中文关键词: 无线传感器网络;定位误差;鲁棒定位算法;RSSI测距;
英文摘要: In wireless sensor networks, location information is viewed as one of the most significant contexts. As a result of the demand of context-aware applications, determining the location for sensor nodes becomes very necessary and important. Traditional localization approaches are not suitable for complex environments due to various reasons, for example, the low accuracy and low reliability. Therefore, this project will discuss the localization problem in complex environments from the following three aspects. First of all, when statistics for the measurement data meet the probability distribution, the optimal function will be designed based on the statistical distribution of the characteristic parameters of measurement data.
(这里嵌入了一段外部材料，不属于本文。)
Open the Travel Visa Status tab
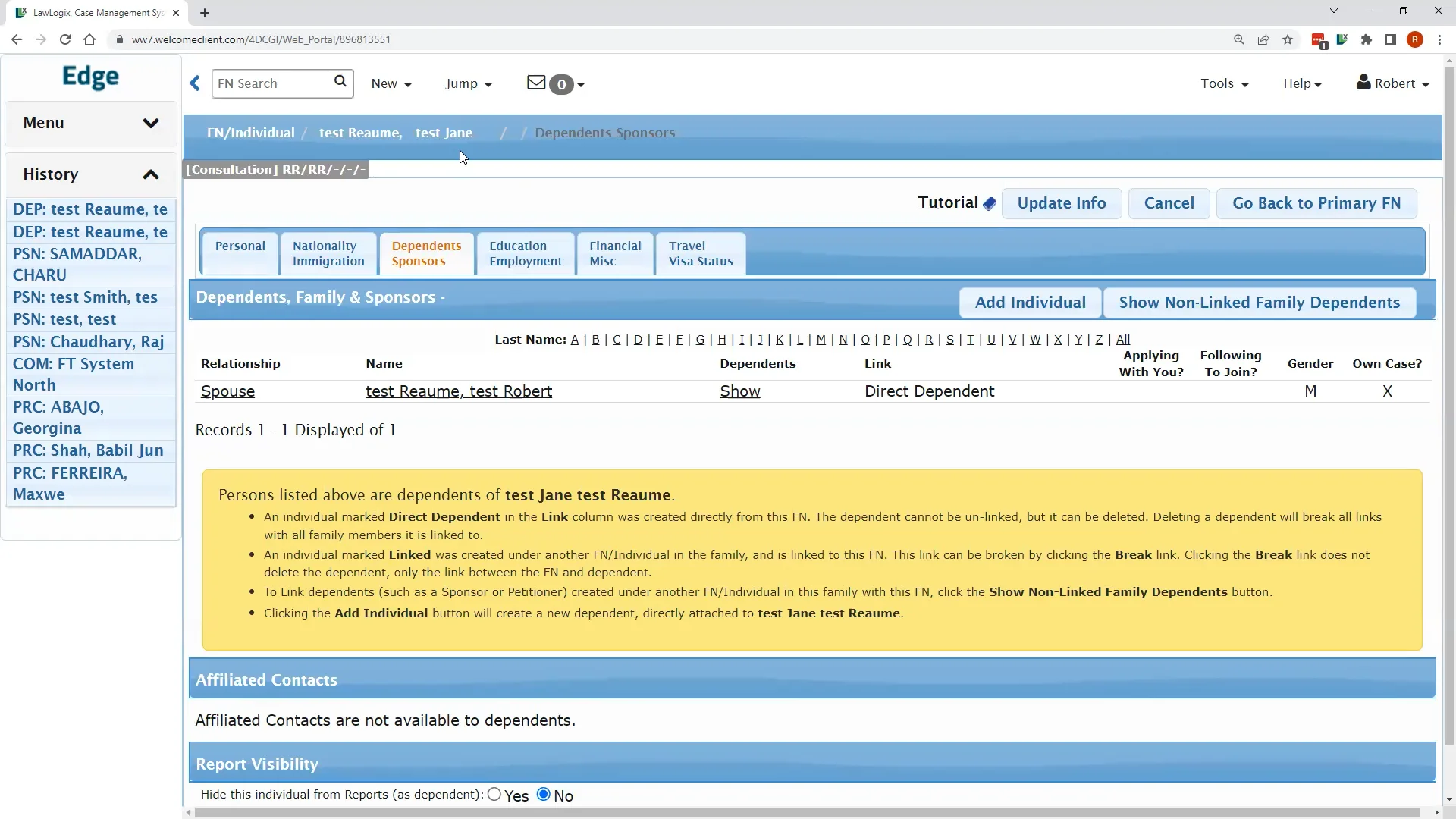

Secondly, when the measurement noise is unknown but bounded, the set-membership estimation theory will be used to determine the range of location of sensor nodes and their corresponding confidence. Finally, when the measurement data is extremely large or seen as outlier of measurements, the method of least median of squares will be used to deal with outlier measurements. Based on the three aspects above, we aim to analyze and establish robust localization alogirithms, with the ability to fight interference and suitable for complex environments. Thus, we shall build the basic theory of robust loc
英文关键词: Wireless Sensor Networks;Localization Error;Robust Localization Algorithm;RSSI Ranging;